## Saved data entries
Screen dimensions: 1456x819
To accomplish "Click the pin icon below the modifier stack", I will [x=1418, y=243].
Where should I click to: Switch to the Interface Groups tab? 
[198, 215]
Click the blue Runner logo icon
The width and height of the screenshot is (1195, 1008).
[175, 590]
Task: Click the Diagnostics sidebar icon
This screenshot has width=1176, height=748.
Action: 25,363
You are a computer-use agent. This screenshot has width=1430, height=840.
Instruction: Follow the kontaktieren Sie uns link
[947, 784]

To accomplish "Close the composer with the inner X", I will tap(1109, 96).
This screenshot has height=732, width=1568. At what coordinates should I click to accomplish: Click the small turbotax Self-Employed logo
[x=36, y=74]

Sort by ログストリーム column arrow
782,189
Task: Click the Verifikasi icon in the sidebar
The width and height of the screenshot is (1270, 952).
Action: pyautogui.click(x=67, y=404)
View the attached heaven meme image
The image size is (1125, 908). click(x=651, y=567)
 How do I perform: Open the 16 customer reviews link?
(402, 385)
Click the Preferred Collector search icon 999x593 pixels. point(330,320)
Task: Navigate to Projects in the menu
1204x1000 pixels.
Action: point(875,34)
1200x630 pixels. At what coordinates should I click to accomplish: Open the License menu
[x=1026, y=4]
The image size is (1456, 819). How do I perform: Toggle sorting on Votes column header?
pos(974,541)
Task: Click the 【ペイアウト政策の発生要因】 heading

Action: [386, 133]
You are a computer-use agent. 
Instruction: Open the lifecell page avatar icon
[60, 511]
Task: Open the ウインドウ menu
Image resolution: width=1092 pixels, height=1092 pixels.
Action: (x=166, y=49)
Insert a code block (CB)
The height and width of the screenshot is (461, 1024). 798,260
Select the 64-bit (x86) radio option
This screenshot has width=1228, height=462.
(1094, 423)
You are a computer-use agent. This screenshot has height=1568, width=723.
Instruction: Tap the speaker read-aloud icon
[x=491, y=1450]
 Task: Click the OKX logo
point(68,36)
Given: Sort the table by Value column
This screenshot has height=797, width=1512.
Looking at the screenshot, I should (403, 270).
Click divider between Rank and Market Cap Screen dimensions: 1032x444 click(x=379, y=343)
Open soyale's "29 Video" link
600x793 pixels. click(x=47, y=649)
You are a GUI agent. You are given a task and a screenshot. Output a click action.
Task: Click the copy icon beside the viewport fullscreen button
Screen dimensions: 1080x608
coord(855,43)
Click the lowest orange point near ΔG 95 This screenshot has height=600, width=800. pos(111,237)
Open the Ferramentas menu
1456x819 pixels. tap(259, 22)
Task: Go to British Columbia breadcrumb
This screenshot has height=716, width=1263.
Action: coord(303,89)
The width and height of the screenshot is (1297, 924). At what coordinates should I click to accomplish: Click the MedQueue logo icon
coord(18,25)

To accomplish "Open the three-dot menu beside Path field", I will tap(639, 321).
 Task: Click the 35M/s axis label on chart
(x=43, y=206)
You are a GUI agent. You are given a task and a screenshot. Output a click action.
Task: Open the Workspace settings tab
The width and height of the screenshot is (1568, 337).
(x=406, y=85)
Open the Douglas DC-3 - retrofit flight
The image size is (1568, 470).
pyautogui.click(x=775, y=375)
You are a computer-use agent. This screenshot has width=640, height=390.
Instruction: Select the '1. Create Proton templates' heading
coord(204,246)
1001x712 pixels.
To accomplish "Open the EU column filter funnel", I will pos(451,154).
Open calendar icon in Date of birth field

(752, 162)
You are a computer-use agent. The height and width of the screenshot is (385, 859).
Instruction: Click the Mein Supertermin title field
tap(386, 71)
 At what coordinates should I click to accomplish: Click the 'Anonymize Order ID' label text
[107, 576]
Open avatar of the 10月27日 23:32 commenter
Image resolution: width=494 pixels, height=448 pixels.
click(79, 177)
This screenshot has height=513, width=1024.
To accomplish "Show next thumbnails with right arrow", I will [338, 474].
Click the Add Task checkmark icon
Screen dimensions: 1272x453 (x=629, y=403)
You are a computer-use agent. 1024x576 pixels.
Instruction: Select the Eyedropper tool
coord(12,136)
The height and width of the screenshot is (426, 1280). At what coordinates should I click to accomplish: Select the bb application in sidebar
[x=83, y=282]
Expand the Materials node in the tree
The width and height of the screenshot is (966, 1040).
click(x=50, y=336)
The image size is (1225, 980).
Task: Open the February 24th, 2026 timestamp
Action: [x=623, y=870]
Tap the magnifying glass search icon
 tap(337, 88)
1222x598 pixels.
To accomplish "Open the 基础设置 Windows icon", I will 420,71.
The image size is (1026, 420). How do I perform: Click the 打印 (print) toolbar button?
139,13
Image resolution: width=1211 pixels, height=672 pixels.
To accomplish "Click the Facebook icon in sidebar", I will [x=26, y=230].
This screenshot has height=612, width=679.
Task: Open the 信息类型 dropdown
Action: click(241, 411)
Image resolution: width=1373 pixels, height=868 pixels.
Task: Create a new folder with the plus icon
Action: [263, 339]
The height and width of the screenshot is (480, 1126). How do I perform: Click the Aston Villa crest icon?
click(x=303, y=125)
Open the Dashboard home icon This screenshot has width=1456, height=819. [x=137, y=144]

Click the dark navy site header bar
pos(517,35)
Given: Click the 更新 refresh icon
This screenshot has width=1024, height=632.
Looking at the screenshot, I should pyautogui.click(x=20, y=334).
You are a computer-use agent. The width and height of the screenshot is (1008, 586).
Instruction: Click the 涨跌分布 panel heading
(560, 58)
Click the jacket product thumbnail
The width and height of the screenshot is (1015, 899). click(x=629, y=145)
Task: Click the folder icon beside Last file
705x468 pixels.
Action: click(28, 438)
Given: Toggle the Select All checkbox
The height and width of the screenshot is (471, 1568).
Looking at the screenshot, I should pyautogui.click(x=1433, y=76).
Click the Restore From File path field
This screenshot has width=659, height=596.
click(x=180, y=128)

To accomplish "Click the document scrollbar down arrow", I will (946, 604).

## CHALLENGE
Copy the rows above exactly as they appear, starting with the line that contains "will tap(1109, 96)." and ending with the line that contains "600x793 pixels. click(x=47, y=649)".

## ANSWER TO THE TASK
To accomplish "Close the composer with the inner X", I will tap(1109, 96).
This screenshot has height=732, width=1568. At what coordinates should I click to accomplish: Click the small turbotax Self-Employed logo
[x=36, y=74]

Sort by ログストリーム column arrow
782,189
Task: Click the Verifikasi icon in the sidebar
The width and height of the screenshot is (1270, 952).
Action: pyautogui.click(x=67, y=404)
View the attached heaven meme image
The image size is (1125, 908). click(x=651, y=567)
 How do I perform: Open the 16 customer reviews link?
(402, 385)
Click the Preferred Collector search icon 999x593 pixels. point(330,320)
Task: Navigate to Projects in the menu
1204x1000 pixels.
Action: point(875,34)
1200x630 pixels. At what coordinates should I click to accomplish: Open the License menu
[x=1026, y=4]
The image size is (1456, 819). How do I perform: Toggle sorting on Votes column header?
pos(974,541)
Task: Click the 【ペイアウト政策の発生要因】 heading

Action: [386, 133]
You are a computer-use agent. 
Instruction: Open the lifecell page avatar icon
[60, 511]
Task: Open the ウインドウ menu
Image resolution: width=1092 pixels, height=1092 pixels.
Action: (x=166, y=49)
Insert a code block (CB)
The height and width of the screenshot is (461, 1024). 798,260
Select the 64-bit (x86) radio option
This screenshot has width=1228, height=462.
(1094, 423)
You are a computer-use agent. This screenshot has height=1568, width=723.
Instruction: Tap the speaker read-aloud icon
[x=491, y=1450]
 Task: Click the OKX logo
point(68,36)
Given: Sort the table by Value column
This screenshot has height=797, width=1512.
Looking at the screenshot, I should (403, 270).
Click divider between Rank and Market Cap Screen dimensions: 1032x444 click(x=379, y=343)
Open soyale's "29 Video" link
600x793 pixels. click(x=47, y=649)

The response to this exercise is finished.